Smbat IV Bagratuni (; ) was an Armenian prince from the Bagratuni Dynasty who served first in the Byzantine army before switching, ca. 595, to the Sasanian Empire, where he had a distinguished military career and earned high honours until his death in 616/7. He was succeeded by his son, Varaztirots.

Life
Smbat was the son of Manuel Bagratuni. He is first mentioned some time in the 580s, when the Byzantine emperor Maurice (r. 582–602) requested the Armenian nobles to raise cavalry for service in his wars against the Avars. Smbat and Sahak Mamikonian led a thousand-strong unit each to Constantinople, where they were richly rewarded and sent home.

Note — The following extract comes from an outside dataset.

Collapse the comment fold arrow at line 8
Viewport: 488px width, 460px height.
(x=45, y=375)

Sebeos also adds that Maurice supposedly adopted Smbat at this occasion. In 589, however, Smbat led a rebellion against the Byzantines, was captured and sent to Constantinople, where he was condemned to death and was thrown to be devoured by the beasts in the Hippodrome of Constantinople. He was pardoned at the last minute by Maurice, who then banished him to some "distant islands" and later to Africa.

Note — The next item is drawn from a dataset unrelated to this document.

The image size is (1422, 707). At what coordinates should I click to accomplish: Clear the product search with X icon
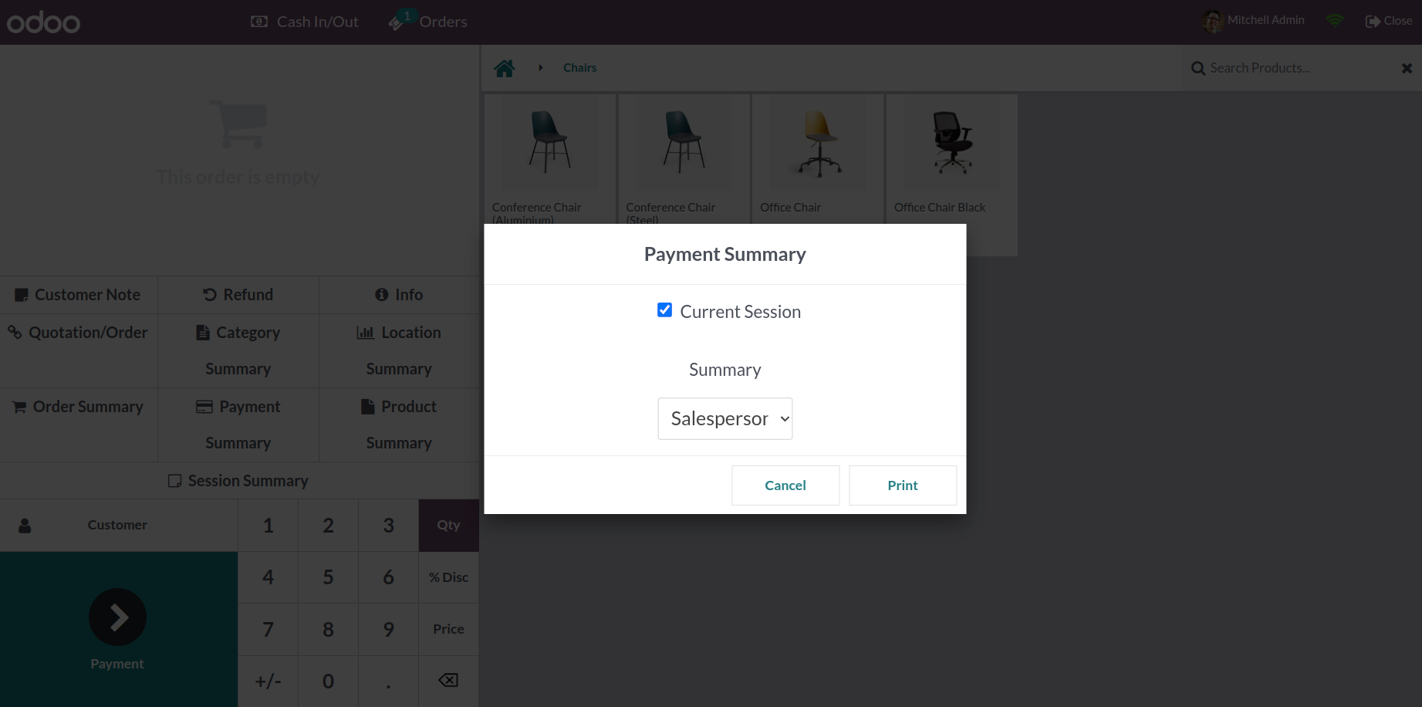[1407, 69]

Smbat returned from exile some time after, and entered the service of the Sasanian shah Khosrow II, who in 595 appointed him marzban (military governor) of Hyrcania (the southern coastlands of the Caspian Sea). Smbat served in this post until 602, but was initially employed in suppressing the rebellion of Vistahm in Khorasan, before being recalled to reside at the royal court in Ctesiphon. There he received further honours, and was also appointed Lesser Minister of Finance.

In ca. 607 ("the eighteenth year of Khosrow's reign") he was sent back to Armenia with extensive powers as "Commander of the army of the lords of houses". His tenure in Armenia was short but productive: as N. Garsoian writes, "Smbat’s extraordinary powers allowed him to reaffirm the authority of the Persian crown in Persarmenia, to restore the prestige of the weakened Armenian Church by summoning a council that elected a new katholikos, Abraham I, after a vacancy of three years, and to rebuild the cathedral of the Armenian administrative capital of Duin, overriding the objections of the local Persian authorities". In the next year, Smbat received the honorific title Khosrow Shun ("the Joy or Satisfaction of Khosrow"), and about this time led a campaign on behalf of Khosrow against the Hephthalites, whom he defeated, possibly killing their king in single combat.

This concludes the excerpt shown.